Located in Shihanda Mumias, the Inter-Region Economic Network Growth Pad Limited (IREN) is a hub of activity. Conceived by James Shikwati, an enterprising farmer who has consistently excelled in agricultural exports, IREN represents the embodiment of his vision. James, having spent nearly a year in Europe, reminisced about the traditional home-cooked food he grew up with, igniting the spark for an ingenious business idea. He envisioned exporting the food he cherished and other East African delicacies to countries worldwide.

James collaborates with local farmers, procuring their produce in large quantities, subjecting them to a meticulous process of drying and packaging for international distribution. This meticulous approach guarantees that his customers receive nothing but the finest quality. James underscores the comparative advantage of African vegetables, highlighting their shorter value chain in contrast to exotic counterparts like carrots and French beans. For these indigenous vegetables, the journey from farm to market is remarkably direct, leaving farmers with limited opportunities to increase their earnings. IREN aims to alter this dynamic by assisting small-scale farmers in extending their value chains. James actively supports these farmers in optimizing their labor and inputs while providing a market for their products.
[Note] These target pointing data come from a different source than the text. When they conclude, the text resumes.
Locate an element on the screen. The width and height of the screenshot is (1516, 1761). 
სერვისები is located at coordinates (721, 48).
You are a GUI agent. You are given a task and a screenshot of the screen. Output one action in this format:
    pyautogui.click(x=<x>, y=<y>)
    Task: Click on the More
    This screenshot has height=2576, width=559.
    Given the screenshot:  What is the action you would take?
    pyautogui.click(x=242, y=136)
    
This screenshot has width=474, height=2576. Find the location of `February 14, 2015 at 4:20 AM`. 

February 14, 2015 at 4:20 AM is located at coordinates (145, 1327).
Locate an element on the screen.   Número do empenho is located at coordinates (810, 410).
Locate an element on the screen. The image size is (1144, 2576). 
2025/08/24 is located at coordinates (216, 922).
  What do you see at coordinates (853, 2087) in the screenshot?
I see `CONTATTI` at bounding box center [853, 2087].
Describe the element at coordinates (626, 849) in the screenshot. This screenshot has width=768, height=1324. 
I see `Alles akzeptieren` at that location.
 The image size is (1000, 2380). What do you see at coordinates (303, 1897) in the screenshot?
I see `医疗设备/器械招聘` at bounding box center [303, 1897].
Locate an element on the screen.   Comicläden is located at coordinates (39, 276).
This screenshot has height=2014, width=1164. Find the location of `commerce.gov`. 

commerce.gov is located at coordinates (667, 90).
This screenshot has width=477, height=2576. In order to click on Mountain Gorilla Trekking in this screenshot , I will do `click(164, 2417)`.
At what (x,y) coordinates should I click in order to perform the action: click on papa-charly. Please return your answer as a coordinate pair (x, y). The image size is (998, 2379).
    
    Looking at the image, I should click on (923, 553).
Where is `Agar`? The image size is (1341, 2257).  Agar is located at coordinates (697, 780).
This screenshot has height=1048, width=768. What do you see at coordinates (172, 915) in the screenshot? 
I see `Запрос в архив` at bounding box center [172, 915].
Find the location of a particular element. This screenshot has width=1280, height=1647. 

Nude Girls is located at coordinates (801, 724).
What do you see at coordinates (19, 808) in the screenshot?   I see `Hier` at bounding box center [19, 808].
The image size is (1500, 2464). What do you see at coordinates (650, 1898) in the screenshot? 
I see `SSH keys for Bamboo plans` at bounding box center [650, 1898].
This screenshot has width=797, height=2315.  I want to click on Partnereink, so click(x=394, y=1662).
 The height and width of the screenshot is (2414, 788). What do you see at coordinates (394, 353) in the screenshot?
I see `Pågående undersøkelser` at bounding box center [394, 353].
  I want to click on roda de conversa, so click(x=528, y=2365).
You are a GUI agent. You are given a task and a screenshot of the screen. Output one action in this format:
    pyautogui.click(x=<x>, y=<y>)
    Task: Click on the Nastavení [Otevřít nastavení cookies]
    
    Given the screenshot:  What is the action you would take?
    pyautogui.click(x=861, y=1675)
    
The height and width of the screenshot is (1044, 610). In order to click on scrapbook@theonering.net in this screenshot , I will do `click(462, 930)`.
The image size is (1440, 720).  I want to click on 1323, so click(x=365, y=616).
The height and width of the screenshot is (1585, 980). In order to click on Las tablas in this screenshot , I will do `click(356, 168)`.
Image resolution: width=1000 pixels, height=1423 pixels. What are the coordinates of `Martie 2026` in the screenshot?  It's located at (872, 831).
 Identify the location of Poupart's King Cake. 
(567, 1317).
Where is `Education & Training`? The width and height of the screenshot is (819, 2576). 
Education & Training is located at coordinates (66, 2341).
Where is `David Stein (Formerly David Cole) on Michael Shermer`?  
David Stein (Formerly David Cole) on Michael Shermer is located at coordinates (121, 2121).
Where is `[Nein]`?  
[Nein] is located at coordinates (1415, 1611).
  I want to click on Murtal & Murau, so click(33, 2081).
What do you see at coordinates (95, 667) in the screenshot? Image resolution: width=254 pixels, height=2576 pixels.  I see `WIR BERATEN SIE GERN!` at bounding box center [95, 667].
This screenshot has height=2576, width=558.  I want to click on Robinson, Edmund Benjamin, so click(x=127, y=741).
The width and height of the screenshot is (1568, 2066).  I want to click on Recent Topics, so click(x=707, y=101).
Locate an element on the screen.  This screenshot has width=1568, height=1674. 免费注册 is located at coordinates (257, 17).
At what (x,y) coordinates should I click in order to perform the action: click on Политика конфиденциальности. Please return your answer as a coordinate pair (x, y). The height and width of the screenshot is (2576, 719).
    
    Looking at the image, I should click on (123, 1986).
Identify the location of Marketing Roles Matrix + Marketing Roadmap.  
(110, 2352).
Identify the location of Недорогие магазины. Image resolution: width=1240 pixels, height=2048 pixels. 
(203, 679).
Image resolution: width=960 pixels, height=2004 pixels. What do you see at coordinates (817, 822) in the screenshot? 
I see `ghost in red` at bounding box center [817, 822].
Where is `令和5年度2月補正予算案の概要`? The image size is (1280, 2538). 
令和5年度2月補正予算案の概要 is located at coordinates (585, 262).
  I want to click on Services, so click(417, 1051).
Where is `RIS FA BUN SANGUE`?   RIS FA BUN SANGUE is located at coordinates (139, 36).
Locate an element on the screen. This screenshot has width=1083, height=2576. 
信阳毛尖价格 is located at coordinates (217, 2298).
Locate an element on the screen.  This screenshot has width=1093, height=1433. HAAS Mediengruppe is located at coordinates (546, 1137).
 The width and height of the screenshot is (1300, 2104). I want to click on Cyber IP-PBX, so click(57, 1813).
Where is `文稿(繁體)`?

In terms of sourcing, the organization boasts a vast network spanning over 14 counties in Kenya. The process commences as the vegetables are procured from local farmers, weighed, and the farmers compensated based on weight. The subsequent steps entail the meticulous plucking, removal of leaves and unwanted elements, and a secondary weighing to ascertain the clean product weight. Following this, managu, sagaa, mrenda, and terere undergo a thorough washing in hot and cold water before being subjected to solar drying. The company employs more than 30 skilled women who contribute to this process and are trained in quality control. IREN relies on indigenous technology to ensure the absence of chemical additives, maintaining the organic integrity of the vegetables.

Penetrating the American market poses its own set of challenges. American consumers are accustomed to green vegetables readily available in supermarkets. James, however, has managed to bridge this gap by meeting local standards. Over the two years of its operation, IREN has successfully delivered its products to Europe, the Middle East, and America. However, along with success, come obstacles. James acknowledges that the limited supply of traditional vegetables is one such challenge, as many farmers have shifted away from these crops due to their historically low returns. To counter this, James and his team are focusing on helping small farmers access improved inputs and providing them with training on labor and production management. James is resolute in his belief that his business model will enhance food security in East African countries and create more economic opportunities for local farmers. His unwavering commitment to quality and passion for exporting local foods have already made a significant impact in the lives of many. He aspires to expand this mission to other African countries, ensuring that more people can benefit from his noble cause.